Can you output the lease amendment clause on the 28th floor premises word for word, in full?

> [SOURCE PASSAGE]:

-*-

3.2. Commencing on the date on which Landlord delivers possession of the 28 th Floor Premises (as hereinafter defined) to Tenant vacant and broom-clean with Landlord’s 28 th Floor Premises Work (as hereinafter defined) Substantially Complete (as hereinafter defined) and an SNDA (as hereinafter defined) from the lessor under any ground or underlying lease and the holder of any mortgage then in effect (the “ 28 th Floor Commencement Date ”), which shall occur no sooner than October 1, 2014, those certain premises located on the twenty-eighth (28 th ) floor of the Building conclusively deemed to comprise 15,356 rentable square feet, substantially as shown on the floor plan annexed as Exhibit B hereto (the “ 28 th Floor Premises ”), shall be leased to Tenant on all of the terms and conditions of the Lease, except as otherwise provided in this Amendment. From and after the 28 th Floor Commencement Date, all references in the Lease to the “Premises” or the “demised premises” shall be deemed to include the 28 th Floor Premises.

-*-

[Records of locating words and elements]
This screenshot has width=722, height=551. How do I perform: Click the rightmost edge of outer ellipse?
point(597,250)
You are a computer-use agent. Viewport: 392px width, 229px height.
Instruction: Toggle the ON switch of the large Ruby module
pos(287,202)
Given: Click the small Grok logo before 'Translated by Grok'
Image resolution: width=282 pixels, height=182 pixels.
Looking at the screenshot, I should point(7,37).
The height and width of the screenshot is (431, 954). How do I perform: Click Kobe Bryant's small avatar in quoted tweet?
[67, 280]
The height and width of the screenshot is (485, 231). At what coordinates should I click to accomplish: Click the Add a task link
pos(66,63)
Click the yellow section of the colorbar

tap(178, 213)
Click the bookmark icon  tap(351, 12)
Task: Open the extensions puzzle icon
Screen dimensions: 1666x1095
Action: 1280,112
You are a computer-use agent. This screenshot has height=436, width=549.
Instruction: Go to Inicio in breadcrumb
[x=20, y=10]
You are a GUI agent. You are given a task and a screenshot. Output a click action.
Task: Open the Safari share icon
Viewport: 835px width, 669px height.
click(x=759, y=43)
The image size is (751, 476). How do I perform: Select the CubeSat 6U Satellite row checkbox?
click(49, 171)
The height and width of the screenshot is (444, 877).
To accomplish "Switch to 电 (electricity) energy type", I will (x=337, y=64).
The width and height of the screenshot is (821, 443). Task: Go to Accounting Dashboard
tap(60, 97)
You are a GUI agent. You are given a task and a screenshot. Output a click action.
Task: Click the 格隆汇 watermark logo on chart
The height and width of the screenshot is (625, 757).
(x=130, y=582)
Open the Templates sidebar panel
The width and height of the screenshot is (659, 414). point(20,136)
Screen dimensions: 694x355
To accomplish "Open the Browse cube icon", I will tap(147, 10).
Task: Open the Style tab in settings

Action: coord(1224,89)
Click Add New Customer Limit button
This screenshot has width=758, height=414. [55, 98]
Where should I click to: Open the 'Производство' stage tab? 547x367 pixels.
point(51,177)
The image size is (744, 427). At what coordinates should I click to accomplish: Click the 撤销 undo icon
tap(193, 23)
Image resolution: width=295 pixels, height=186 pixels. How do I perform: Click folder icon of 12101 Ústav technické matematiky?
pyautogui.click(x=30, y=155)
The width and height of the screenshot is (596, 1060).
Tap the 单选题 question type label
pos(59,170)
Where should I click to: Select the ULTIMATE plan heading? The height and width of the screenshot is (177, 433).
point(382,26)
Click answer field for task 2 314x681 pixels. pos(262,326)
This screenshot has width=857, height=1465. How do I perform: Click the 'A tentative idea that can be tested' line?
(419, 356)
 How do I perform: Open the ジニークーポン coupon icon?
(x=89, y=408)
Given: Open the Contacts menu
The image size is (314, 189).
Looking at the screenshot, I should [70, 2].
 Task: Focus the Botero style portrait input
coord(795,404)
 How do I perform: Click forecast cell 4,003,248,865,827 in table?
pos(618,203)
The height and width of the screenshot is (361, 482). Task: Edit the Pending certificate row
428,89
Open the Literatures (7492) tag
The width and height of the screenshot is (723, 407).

-*-

> [SOLUTION BELOW]:
3.2. Commencing on the date on which Landlord delivers possession of the 28 th Floor Premises (as hereinafter defined) to Tenant vacant and broom-clean with Landlord’s 28 th Floor Premises Work (as hereinafter defined) Substantially Complete (as hereinafter defined) and an SNDA (as hereinafter defined) from the lessor under any ground or underlying lease and the holder of any mortgage then in effect (the “ 28 th Floor Commencement Date ”), which shall occur no sooner than October 1, 2014, those certain premises located on the twenty-eighth (28 th ) floor of the Building conclusively deemed to comprise 15,356 rentable square feet, substantially as shown on the floor plan annexed as Exhibit B hereto (the “ 28 th Floor Premises ”), shall be leased to Tenant on all of the terms and conditions of the Lease, except as otherwise provided in this Amendment. From and after the 28 th Floor Commencement Date, all references in the Lease to the “Premises” or the “demised premises” shall be deemed to include the 28 th Floor Premises.